What’s My Soil Missing?

Obviously, you can’t just look at your soil and see that there is not enough phosphorus in it. You’ll need the help of a lab.

Thankfully, you can collect soil samples and send them to the lab through your county’s cooperative extension (it’s a free service in most counties).

Make sure to take different samples for different areas in the garden and label them. Blueberries need acidic soil for good growth while vegetables need somewhat neutral pH for better growth. You should take one soil sample for the blueberry patch and another for the vegetable patch since you will probably need to amend them differently.

It takes two to three weeks until you get a report from the lab. Make sure to send it early to give yourself enough time to prepare your garden for planting since it’s better to add the supplements before planting than after.

soil-test

Above is an example of the report the extension will email you (you can click the image to view it a bit larger).

Now let’s see what is going on with my precious soil here.
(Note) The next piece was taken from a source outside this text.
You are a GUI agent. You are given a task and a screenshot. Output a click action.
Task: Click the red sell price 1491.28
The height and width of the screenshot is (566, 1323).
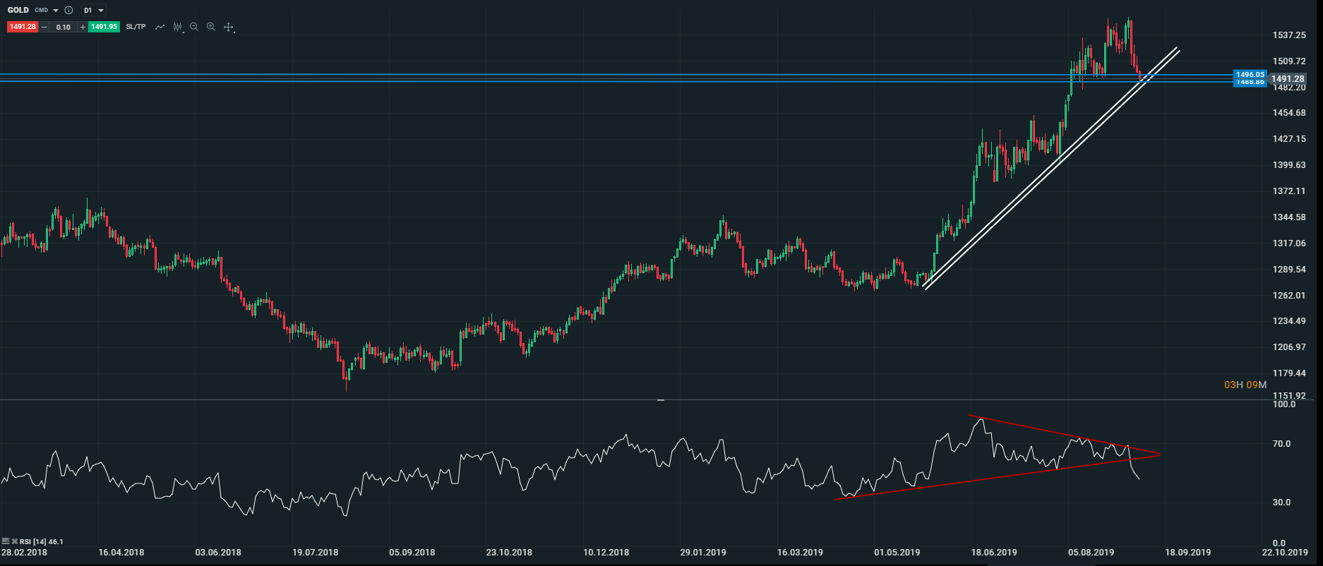click(23, 27)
First, make sure this is your report, it’s not going to do you any good reading your neighbor’s soil report.

You can also see on the right side in the middle it says “Soil ID: VEG.” I sent two samples and named one VEG for the vegetable patch and BERRY for where I wanted to plant blueberries. Make sure you know which area of your garden you are looking at.

Soil test results for vegetable garden area:

pH – My soil pH is 6.5 which is good since optimum soil pH for most vegetables is between 5.8 and 6.5. This means that I don’t need to add lime to my soil. Adding lime will make it more alkaline which is not very good for most veggies.
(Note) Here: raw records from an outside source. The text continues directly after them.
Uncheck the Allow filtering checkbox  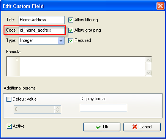point(71,20)
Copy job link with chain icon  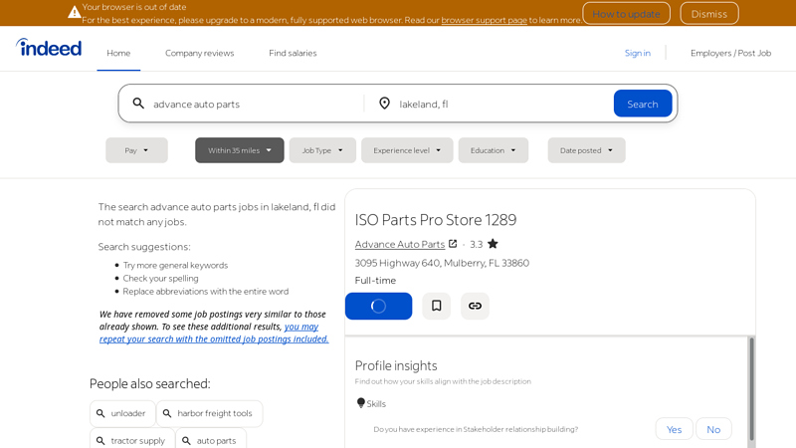click(475, 306)
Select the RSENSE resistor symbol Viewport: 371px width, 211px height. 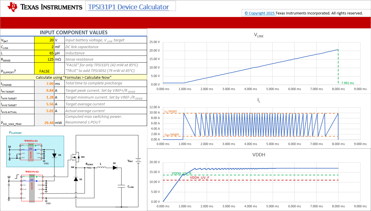point(89,168)
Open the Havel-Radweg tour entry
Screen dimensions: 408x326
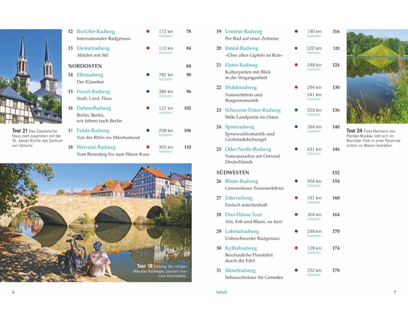[93, 91]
Phosphorus – 35, or in other words way too low. The optimum here is between 50-70. So I will have to add Phosphorus.

Potassium – 72. Slightly higher than the optimum at 50-70. I do not need to add Potassium.
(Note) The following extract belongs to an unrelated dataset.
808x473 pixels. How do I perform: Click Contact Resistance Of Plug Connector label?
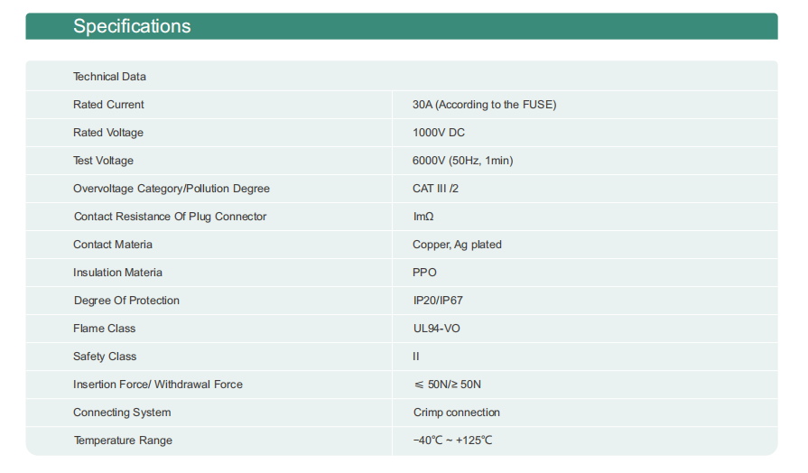click(170, 217)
As you can see, the test does not measure nitrogen (N) levels. The reason is that nitrogen levels are very unstable in soils. What they recommend is to add nitrogen anyway if you can.

Choosing Organic Soil Supplements:

After much reading and research, I chose to purchase Espoma supplements.They are organic, safe to use around pets and kids, made in the US, and they are actual rock, not liquid so they will release into the soil over time.

I will repeat the soil test next year, but from what I’ve read it sounds like I will have to add those every few years (4 or so), which makes it a good investment.

Gypsum – since my soil pH is 6.5 I shouldn’t use lime as a soil conditioner. Lime will increase my pH further, making my soil alkaline which is not great for vegetables.

So instead of lime, I chose gypsum. It is meant to improve the soil structure, just like lime, but it doesn’t affect the pH levels in the soil. It is also great for breaking clay soil, helping your soil to become softer and easier for the plants to grow on.

Choosing Organic Soil Supplements - Lady Lee's Home

This is what’s inside the bag, a pelletized material for making application easier.

Rock Phosphate – since my Phosphorus level is super low, I needed some rock phosphate. Remember, phosphorus helps plants develop strong and healthy roots. Strong and healthy roots mean better support for your plants and ease in finding and absorbing water and other nutrients from the soil.

Choosing Organic Soil Supplements - Lady Lee's Home

Phosphorus looks much like gypsum, just a bit darker. It’s also pelletized for easy application.

Greensand – this is another soil conditioner which has many many minerals in it like potassium and trace elements from natural marine deposits. It helps grow healthy and strong plants.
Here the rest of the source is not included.